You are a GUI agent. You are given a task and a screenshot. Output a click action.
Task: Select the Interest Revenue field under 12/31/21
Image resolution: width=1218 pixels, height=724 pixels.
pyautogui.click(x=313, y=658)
* * *
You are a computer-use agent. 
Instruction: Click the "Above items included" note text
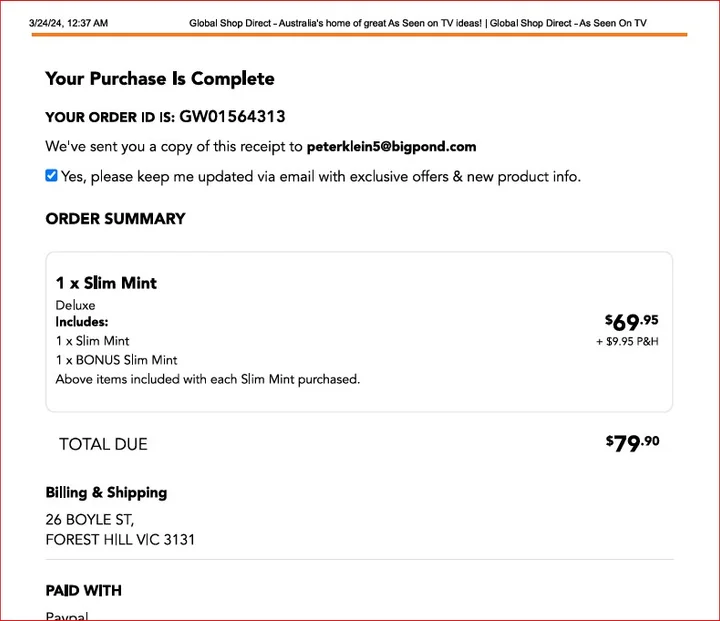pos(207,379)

WHAT THE TASK REQUIRES = Copy every line of the entries in which "agent" can be found.

ANSWER TO THIS TASK =
You are a GUI agent. You are given a task and a screenshot. Output a click action.
You are a computer-use agent. 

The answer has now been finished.